Il pettegolezzo è comodo tanto quanto sedersi a fare aperitivo nel bar vicino casa. Le parole riempiono l’aria, le sedie si spostano, il movimento, la musica bassa, tutto là; nulla che vada per durare…

Al di là…

al di là di quel quarto d’ora passato per parlare dell’ultimo argomento, sarà un ricordo ben lontano, una volta a casa, perchè occupare il tempo con parole che non hanno il valore di essere dette?

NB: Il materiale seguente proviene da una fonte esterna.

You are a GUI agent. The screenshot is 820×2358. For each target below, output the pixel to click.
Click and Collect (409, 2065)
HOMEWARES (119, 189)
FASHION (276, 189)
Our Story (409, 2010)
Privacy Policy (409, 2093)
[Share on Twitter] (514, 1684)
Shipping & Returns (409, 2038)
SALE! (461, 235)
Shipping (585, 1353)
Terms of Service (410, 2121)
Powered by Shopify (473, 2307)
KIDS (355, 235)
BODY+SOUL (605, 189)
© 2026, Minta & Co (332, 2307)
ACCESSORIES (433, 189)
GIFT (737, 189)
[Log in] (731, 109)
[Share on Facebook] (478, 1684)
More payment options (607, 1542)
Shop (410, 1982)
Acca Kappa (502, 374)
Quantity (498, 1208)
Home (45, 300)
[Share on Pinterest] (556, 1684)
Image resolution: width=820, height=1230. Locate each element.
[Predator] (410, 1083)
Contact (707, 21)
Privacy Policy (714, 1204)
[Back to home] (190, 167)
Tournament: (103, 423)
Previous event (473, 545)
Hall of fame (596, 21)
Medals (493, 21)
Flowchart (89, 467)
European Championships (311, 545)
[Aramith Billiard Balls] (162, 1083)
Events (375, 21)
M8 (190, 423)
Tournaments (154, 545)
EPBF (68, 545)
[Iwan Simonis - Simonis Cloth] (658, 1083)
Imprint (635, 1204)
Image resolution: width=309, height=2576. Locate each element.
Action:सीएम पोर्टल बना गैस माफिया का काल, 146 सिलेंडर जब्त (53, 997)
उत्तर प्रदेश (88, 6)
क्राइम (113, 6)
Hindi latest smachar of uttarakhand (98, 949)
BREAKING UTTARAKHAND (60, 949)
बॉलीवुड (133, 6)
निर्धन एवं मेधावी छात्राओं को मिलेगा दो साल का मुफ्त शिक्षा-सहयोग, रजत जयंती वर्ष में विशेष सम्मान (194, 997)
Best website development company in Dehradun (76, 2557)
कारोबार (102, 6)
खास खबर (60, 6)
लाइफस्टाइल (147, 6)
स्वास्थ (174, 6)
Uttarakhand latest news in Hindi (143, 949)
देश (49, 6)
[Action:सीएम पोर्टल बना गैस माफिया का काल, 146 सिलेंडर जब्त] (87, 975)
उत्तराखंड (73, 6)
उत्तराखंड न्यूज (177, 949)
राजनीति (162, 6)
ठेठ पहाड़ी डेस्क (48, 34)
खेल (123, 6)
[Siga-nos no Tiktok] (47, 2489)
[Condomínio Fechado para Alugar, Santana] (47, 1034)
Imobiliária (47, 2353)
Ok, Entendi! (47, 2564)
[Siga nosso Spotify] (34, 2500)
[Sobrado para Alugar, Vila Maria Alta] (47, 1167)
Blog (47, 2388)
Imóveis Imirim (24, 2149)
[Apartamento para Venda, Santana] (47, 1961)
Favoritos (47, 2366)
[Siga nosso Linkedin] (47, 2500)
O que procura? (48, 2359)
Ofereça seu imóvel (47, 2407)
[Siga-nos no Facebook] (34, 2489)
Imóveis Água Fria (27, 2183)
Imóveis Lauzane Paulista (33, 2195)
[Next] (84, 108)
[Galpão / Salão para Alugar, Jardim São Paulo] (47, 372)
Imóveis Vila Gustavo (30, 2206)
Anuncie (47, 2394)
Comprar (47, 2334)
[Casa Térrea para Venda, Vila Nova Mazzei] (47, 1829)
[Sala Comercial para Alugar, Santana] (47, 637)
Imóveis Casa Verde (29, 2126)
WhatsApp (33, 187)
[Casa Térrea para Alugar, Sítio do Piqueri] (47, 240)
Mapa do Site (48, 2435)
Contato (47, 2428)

Ci guardiamo senza darci una risposta, prefigurando un futuro migliore di quanto possiamo immaginare e poi non sappiamo venirne a capo, quando ciò che abbiamo attorno non è frutto delle nostre scelte…

siamo così umani nel perderci nelle nostre inconsapevolezze? Mi chiedo.

ne ho visti diversi e penso che altri passeranno accanto, in un continuo via vai che è la nostra quotidianità; sapere come andrà non ha preservato dall’errore, curioso? Non troppo. Non puoi essere quella che tenta di cambiare un sistema, quella che ha qualcosa in più, una marcia in più, stavolta meglio restarsene un po’ nel retroscena di un sipario già impostato.

Osservando attori recitare la parte, prendendo parte al programma per quanto concesso, fino a quando non sarà venuto il momento di farsi del tutto da parte.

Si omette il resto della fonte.